Friday, 5 November 2010

election court strikes again (after 99 years)

Phil Woolas, ex-Home Office Minister and Labour MP, best known perhaps for his lambasting from Joanna Lumley over Ghurka rights, has found himself on the front page yet again for the wrong reasons. He is the first person to be judged against by an the little-convened Election Court, for 99 years. His charge was under section 106 of the Representation of the People 1983 which makes it an offence to make a 'false statement in relation to a candidate's character or conduct unless he believes it to be true'. The case was brought by the Liberal Democrat Elwyn Watkins who lost the East Oldam and Saddleworth seat at the last General Election by 103 votes.

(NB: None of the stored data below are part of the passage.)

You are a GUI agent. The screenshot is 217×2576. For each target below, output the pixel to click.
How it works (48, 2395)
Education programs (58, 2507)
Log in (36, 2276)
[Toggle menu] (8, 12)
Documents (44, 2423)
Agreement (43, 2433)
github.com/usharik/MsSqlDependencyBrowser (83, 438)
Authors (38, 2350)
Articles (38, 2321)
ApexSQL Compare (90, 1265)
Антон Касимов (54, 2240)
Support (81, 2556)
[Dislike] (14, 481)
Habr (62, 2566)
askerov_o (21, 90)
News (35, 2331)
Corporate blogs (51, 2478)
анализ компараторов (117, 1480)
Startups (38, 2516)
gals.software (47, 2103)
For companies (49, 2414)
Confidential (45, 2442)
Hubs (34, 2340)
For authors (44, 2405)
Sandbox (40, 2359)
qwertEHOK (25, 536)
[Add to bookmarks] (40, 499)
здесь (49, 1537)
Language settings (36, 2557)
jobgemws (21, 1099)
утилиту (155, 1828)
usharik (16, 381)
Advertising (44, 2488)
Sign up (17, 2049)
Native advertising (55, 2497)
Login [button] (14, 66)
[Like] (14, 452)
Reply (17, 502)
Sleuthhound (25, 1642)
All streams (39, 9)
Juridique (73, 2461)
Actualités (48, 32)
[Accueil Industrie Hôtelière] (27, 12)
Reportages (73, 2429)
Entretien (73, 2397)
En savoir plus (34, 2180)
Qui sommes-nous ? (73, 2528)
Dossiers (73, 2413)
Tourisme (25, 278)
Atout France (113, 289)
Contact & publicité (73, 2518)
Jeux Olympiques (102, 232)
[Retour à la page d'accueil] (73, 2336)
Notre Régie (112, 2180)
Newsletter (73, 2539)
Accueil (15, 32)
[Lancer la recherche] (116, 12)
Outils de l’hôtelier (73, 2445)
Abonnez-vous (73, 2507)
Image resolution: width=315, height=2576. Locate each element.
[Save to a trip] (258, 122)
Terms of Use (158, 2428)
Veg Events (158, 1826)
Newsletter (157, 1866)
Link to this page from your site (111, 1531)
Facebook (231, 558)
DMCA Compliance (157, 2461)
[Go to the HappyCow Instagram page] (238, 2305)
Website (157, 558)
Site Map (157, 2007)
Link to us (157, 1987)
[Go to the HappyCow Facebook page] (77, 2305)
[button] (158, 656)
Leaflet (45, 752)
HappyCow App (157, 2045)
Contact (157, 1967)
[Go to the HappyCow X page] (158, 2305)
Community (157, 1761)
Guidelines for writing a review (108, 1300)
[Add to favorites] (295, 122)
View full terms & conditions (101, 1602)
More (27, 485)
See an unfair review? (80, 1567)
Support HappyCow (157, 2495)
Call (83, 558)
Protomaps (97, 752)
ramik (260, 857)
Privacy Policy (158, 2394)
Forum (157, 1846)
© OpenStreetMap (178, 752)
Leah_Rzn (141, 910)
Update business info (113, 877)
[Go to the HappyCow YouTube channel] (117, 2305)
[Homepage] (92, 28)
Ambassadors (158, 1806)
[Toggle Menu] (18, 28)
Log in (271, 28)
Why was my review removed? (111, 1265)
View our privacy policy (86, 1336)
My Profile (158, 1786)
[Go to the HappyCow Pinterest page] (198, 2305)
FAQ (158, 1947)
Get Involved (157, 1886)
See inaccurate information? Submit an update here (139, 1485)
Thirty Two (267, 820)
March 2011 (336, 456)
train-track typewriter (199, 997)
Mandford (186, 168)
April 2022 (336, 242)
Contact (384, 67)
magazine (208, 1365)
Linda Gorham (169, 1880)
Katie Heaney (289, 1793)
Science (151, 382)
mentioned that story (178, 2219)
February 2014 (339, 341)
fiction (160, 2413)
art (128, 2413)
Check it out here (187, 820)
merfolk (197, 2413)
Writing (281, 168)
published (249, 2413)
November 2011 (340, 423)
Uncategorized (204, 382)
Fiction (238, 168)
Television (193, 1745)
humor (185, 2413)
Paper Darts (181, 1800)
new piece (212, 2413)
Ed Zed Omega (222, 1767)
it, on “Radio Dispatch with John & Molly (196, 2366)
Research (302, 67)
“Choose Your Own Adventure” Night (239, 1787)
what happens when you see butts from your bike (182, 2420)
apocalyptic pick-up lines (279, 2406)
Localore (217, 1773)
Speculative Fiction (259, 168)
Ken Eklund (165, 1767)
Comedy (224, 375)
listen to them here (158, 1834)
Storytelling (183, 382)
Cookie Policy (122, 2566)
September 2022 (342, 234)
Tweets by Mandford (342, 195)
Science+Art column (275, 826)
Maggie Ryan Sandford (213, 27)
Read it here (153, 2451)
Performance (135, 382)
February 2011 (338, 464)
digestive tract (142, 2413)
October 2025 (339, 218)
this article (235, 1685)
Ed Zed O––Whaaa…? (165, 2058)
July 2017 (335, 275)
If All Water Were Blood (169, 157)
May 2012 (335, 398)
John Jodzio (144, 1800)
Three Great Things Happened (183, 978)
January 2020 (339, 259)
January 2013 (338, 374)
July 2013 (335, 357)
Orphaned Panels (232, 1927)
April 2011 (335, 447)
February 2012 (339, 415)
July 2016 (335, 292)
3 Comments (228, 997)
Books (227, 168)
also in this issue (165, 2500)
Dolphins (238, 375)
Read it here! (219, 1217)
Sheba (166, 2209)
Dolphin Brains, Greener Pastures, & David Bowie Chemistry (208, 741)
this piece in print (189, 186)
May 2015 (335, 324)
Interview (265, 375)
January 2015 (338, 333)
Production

The court, composed of two High Court judges who found themselves sampling a hotel in Saddleworth unexpectedly, found that the case was proved as Woolas has alleged that Watkins had received 'illegal foreign donations'. Woolas was not helped by an email before the court from an aide which said 'if he don't get the white vote angry he's gone'. The case was proved, Woolas has threatened the last resort of many disappointed litigants without a clear route of appeal, judicial review, and the 2010 election will be rerun in which, ironically, the Lib Dems are unlikely to win because election courts unlike common law courts cannot order the parties back into the position they would have been in if the default had not occurred i.e.here, back in time to May 2010.They can only order the election to be run again in real time and due to the unpopularity of the Lib Dems since the Coalition Watkins is probably less likely to win this one than the last. In the meantime (wrongly in my view) Woolas has been disowned, indeed suspended, by the Labour Party, when in fact he probably went little further than many candidates in his electioneering propaganda.